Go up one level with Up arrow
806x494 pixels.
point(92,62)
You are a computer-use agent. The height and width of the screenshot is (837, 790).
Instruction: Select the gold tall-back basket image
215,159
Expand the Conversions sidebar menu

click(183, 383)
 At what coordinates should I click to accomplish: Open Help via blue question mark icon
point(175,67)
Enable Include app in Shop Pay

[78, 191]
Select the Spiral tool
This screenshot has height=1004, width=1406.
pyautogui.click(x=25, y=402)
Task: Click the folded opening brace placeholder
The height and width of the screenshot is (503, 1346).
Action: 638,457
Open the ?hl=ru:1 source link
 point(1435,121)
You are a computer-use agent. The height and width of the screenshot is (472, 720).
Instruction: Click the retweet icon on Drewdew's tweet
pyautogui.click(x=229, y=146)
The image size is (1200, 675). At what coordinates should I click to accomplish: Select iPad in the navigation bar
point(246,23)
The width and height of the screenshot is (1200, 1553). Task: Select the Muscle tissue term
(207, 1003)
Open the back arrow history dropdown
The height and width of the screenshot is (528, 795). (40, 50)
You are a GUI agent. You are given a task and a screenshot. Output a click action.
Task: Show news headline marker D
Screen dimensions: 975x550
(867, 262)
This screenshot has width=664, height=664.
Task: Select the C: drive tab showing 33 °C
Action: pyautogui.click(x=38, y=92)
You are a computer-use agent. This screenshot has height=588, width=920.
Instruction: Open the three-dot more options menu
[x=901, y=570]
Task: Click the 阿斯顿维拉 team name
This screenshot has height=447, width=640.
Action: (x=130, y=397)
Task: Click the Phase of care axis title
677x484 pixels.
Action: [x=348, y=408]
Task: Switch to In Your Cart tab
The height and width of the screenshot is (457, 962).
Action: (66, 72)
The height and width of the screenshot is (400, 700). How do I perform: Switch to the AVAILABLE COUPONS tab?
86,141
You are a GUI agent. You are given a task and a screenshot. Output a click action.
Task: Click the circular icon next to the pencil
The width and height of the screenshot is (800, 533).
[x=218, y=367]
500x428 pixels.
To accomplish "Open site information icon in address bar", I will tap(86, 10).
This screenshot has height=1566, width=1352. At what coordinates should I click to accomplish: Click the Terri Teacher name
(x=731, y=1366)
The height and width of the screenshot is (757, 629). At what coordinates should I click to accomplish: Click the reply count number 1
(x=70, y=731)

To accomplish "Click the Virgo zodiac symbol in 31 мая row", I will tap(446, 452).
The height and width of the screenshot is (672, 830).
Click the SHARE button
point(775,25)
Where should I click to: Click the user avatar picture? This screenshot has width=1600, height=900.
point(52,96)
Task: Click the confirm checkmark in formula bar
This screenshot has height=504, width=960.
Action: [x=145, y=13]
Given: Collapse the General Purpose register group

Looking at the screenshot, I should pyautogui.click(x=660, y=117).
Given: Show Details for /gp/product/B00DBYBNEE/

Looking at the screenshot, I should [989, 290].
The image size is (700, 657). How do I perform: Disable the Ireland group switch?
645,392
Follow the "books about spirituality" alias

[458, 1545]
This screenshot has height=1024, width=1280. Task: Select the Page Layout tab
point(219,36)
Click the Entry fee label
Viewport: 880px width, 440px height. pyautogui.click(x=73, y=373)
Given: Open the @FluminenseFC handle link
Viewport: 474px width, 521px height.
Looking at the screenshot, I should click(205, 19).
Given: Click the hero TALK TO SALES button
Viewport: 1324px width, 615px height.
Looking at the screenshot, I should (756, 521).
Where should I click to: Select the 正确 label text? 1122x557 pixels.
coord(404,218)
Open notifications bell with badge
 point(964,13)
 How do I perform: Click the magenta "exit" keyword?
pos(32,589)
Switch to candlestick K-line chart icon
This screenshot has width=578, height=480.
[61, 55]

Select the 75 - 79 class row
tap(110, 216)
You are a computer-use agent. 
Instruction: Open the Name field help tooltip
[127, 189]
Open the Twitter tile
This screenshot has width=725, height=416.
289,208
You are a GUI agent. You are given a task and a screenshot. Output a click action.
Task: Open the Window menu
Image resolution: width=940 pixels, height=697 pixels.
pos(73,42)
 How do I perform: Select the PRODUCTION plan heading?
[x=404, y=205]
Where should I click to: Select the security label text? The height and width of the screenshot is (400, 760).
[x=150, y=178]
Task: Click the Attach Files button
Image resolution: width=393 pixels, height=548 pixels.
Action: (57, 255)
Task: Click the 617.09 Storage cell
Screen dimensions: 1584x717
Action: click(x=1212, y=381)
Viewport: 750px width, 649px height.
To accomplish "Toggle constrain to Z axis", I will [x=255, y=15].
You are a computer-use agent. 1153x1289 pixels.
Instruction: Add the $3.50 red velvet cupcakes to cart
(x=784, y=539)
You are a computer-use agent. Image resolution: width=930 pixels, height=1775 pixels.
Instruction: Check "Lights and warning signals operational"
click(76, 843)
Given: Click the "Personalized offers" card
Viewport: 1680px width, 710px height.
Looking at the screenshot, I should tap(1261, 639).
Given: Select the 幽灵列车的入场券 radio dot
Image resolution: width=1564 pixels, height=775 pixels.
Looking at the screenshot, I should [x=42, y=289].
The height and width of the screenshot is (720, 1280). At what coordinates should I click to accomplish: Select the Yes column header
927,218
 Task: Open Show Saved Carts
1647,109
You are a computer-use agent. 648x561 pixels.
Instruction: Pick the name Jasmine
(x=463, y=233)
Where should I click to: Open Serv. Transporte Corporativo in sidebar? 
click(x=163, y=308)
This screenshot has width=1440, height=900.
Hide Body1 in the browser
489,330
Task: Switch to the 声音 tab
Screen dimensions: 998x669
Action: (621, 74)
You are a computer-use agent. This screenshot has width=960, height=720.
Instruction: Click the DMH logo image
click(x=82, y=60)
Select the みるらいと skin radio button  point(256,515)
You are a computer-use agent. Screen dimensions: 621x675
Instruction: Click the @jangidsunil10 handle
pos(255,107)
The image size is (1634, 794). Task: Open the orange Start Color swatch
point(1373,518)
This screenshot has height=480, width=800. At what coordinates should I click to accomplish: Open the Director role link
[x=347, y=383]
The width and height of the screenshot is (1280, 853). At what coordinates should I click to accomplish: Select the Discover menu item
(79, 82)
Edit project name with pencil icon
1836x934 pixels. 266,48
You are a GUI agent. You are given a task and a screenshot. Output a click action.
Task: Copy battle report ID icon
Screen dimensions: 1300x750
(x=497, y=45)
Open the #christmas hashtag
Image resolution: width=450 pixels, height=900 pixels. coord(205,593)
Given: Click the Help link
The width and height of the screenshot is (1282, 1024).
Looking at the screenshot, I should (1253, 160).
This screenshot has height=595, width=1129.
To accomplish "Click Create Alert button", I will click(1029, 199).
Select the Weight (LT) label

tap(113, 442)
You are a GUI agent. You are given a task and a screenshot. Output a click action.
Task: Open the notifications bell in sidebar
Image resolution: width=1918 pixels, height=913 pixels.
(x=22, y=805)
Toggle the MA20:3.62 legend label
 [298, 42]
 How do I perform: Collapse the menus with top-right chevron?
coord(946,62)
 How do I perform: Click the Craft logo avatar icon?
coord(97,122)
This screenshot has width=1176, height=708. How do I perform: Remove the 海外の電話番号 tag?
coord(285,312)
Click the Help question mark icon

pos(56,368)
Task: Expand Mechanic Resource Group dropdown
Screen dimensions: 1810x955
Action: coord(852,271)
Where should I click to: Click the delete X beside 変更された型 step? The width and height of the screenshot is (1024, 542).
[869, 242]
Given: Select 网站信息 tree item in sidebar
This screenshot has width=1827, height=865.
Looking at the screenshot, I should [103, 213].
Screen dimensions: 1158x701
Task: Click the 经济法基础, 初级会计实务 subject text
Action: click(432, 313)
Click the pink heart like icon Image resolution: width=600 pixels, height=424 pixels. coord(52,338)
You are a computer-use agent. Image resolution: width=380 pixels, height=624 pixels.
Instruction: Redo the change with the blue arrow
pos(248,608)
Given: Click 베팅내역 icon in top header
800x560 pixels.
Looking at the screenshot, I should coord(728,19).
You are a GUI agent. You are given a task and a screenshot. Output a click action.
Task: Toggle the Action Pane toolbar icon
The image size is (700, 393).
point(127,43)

━━━

- [Task statement] Provide every line from the material that contains the word "computer".

- [Task output]
You are a computer-use agent. The height and width of the screenshot is (837, 790).
You are a computer-use agent. The height and width of the screenshot is (472, 720).
You are a computer-use agent. This screenshot has height=588, width=920.
You are a computer-use agent. 
You are a computer-use agent. 1153x1289 pixels.
You are a computer-use agent. Image resolution: width=930 pixels, height=1775 pixels.
You are a computer-use agent. 648x561 pixels.
You are a computer-use agent. This screenshot has width=960, height=720.
You are a computer-use agent. Screen dimensions: 621x675
You are a computer-use agent. Image resolution: width=380 pixels, height=624 pixels.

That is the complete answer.